Sunday, April 24, 2011

Easter Morning by A. R. Ammons

I have a life that did not become,
that turned aside and stopped,
astonished:
I hold it in me like a pregnancy or
as on my lap a child
not to grow or grow old but dwell on

it is to his grave I most
frequently return and return
to ask what is wrong, what was
wrong, to see it all by
the light of a different necessity
but the grave will not heal
and the child,
stirring, must share my grave
with me, an old man having
gotten by on what was left


Read all of "Easter Morning" here.

Happy Easter, everyone. Easter is a particularly poetic holiday, I think; its fundamental theme of rebirth and regeneration is a longtime poetic staple, and it makes natural images and metaphors easy. My favorite Easter poem is this one, by North Carolina's own A. R. Ammons, of which I have reprinted the first few stanzas above but you should really read the whole thing, which is excellent.

"Easter Morning" is a poem of movement. The first movement brings to mind the narrator of "The Road Not Taken," years on, regretting the loss of possibilities. Everyone of an adult age has "a life that did not come"--the set of choices that were not made, and the person that we might otherwise have grown up to be. This is the tragedy that no one tells you about: Life is full of possibilities, but they dwindle as you grow older. Ammons gives this alternate self a persona--a child, who never had the chance to grow--and suffers by its presence.

One thing I love about "Easter Morning" is its fluidity, and the Ammons' deftness in moving from one movement to another. The second movement, which recounts Ammons' perceptions of his family as a child, seems to follow naturally from the first, but the focus moves from the speaker himself to his family, many of whom have passed away:

the child in me that could not become
was not ready for others to go,
to go on into change, blessings and
horrors, but stands there by the road
where the mishap occurred, crying out for
help, come and fix this or we
can't get by, but the great ones who
were to return, they could not or did
not hear and went on in a flurry and
now, I say in the graveyard, here
lies the flurry...


Like Robert Lowell, Ammons finds the pattern of death in life. The passing of the "life that did not become" is a kind of death, and death itself is only another kind of change to "go on into." Ammons mourns the dead, and mourns the passing of his possible self, and shows them to be similar griefs. As if death were only another frustration of life's expectations!

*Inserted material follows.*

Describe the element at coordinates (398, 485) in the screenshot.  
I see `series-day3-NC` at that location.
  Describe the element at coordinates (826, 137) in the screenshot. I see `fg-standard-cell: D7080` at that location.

From there, Ammons moves back into the present:

though the incompletions
(& completions) burn out
standing in the flash high-burn
momentary structure of ash, still it
is a picture-book, letter-perfect
Easter morning...


On this particular Easter morning, Ammons shares with us a vision of nature: Two birds, flying together, that part and then come back together. It is clear why this vision is appealing: One bird is the Ammons that is, and one that never became, coming back together after a brief separation. Is this wishful thinking; "a sight of bountiful / majesty and integrity" because it symbolizes something that Ammons cannot achieve? But there is no bitterness in the poem's end:

...the having
patterns and routes, breaking
from them to explore other patterns or
better ways to routes, and then the
return: a dance sacred as the sap in
the trees, permanent in its descriptions
as the ripples round the brook's
ripplestone: fresh as this particular
flood of burn breaking across us now
from the sun.


I think rather that it suggests that, contra the poem's earlier anxieties, death is a place where we are reunited with lives that "did not become." (In Roman tradition, the observation of birds was one of the most popular ways of predicting the future.) Easter is, after all, a celebration of resurrection; and though "the grave will not heal / and the child, / stirring, must share my grave / with me..." the vision of the birds suggests that they both might escape the unhealed grave and exist together.